Work required - Reproduce word for word the line that contains "Java (467, 46)" and every line after it to the end of the records, with nothing else added.

..............................

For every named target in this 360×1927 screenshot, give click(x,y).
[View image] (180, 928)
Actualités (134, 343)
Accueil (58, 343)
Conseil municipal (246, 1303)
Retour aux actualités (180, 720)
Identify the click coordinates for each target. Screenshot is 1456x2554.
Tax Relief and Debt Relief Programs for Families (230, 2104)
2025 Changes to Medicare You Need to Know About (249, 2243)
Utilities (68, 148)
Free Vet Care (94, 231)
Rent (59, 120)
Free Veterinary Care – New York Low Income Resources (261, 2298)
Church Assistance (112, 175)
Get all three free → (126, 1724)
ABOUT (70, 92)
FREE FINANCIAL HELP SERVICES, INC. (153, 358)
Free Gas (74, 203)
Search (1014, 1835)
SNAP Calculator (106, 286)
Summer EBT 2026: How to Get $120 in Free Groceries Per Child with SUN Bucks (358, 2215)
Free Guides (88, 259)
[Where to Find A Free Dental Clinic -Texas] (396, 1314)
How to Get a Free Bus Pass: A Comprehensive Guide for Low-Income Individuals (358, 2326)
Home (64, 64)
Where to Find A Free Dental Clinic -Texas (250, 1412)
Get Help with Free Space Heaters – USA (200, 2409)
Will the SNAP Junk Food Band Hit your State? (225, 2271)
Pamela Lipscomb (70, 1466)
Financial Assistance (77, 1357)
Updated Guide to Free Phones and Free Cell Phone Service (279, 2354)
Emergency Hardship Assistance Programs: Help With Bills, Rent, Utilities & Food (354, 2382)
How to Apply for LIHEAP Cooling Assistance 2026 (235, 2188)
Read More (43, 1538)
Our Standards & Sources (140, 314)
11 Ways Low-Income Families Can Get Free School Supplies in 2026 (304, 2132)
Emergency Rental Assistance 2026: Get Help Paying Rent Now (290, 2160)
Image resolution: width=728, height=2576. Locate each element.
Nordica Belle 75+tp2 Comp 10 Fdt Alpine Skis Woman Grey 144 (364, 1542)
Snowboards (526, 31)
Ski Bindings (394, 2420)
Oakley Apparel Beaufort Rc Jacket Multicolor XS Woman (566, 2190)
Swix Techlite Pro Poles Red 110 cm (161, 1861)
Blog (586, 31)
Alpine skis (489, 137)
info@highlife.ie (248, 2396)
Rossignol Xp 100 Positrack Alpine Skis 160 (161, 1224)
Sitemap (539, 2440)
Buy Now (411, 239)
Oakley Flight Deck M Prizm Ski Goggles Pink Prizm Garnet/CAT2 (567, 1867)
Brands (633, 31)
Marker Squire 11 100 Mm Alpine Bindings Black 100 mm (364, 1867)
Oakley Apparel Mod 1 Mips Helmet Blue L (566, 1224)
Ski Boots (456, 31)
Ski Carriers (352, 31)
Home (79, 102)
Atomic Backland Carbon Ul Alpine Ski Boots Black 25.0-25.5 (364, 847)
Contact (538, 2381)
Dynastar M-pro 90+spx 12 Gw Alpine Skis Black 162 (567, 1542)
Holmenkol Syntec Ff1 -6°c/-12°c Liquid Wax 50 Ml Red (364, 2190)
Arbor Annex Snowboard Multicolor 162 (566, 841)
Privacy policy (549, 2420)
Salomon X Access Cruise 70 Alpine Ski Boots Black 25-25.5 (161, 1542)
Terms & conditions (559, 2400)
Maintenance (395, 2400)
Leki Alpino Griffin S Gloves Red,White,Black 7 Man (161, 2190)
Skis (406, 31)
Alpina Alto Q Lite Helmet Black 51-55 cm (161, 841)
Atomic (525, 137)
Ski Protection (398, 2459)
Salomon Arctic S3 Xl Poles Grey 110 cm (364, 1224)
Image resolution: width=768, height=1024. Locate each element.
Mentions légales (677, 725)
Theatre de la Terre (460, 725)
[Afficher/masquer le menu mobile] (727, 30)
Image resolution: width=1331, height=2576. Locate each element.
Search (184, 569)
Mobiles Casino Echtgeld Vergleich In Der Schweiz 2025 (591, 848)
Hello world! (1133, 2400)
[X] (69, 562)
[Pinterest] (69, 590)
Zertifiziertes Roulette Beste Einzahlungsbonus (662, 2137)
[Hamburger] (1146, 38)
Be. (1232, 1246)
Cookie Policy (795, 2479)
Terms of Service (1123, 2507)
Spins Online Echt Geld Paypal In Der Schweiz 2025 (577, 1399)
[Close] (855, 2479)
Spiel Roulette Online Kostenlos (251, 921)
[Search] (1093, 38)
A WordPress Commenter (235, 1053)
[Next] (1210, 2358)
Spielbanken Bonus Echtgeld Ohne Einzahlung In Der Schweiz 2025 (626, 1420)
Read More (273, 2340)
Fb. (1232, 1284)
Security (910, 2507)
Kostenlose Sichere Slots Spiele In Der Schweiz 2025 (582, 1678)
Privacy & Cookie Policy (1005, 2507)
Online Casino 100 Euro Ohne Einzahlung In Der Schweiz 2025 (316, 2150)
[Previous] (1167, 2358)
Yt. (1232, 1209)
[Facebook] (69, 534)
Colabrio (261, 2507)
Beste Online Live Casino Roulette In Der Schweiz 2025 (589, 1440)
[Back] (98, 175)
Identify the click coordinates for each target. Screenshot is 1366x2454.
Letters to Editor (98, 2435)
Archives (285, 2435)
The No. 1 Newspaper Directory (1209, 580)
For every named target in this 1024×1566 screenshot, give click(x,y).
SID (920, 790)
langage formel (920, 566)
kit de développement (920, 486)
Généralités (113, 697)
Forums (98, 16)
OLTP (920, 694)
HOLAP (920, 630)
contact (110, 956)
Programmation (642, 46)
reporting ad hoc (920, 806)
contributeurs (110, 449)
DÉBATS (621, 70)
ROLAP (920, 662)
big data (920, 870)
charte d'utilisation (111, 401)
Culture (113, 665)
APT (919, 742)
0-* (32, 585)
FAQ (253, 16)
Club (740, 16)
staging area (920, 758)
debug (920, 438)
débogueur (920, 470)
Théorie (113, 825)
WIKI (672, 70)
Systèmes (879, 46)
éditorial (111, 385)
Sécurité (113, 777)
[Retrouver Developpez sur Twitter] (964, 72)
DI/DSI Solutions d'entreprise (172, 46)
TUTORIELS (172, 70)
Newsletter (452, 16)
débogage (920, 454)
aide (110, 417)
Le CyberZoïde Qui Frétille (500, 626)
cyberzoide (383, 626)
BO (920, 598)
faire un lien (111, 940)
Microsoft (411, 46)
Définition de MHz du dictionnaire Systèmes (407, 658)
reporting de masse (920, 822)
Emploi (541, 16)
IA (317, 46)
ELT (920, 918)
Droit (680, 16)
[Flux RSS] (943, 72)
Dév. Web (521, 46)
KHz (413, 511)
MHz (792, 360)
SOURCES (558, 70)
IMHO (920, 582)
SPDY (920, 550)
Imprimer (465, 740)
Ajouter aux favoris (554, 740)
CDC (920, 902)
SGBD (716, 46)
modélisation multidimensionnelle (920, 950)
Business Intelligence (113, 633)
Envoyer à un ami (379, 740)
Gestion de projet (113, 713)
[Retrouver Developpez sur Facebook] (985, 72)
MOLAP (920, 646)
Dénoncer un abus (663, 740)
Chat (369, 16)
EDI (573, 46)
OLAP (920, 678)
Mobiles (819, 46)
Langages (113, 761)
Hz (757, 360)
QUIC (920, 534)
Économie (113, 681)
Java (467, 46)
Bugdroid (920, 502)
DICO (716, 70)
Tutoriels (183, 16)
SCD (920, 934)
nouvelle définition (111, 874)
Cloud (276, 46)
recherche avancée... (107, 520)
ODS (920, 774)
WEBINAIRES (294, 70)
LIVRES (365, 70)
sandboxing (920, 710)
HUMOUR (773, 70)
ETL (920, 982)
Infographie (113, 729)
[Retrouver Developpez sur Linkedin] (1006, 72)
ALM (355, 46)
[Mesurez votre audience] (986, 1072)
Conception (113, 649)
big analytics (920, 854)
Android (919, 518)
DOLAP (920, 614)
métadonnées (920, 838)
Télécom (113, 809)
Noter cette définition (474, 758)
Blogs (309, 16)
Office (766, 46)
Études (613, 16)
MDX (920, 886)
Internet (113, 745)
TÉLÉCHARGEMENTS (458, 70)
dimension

..............................

Answer space -
Java (467, 46)
Bugdroid (920, 502)
DICO (716, 70)
Tutoriels (183, 16)
SCD (920, 934)
nouvelle définition (111, 874)
Cloud (276, 46)
recherche avancée... (107, 520)
ODS (920, 774)
WEBINAIRES (294, 70)
LIVRES (365, 70)
sandboxing (920, 710)
HUMOUR (773, 70)
ETL (920, 982)
Infographie (113, 729)
[Retrouver Developpez sur Linkedin] (1006, 72)
ALM (355, 46)
[Mesurez votre audience] (986, 1072)
Conception (113, 649)
big analytics (920, 854)
Android (919, 518)
DOLAP (920, 614)
métadonnées (920, 838)
Télécom (113, 809)
Noter cette définition (474, 758)
Blogs (309, 16)
Office (766, 46)
Études (613, 16)
MDX (920, 886)
Internet (113, 745)
TÉLÉCHARGEMENTS (458, 70)
dimension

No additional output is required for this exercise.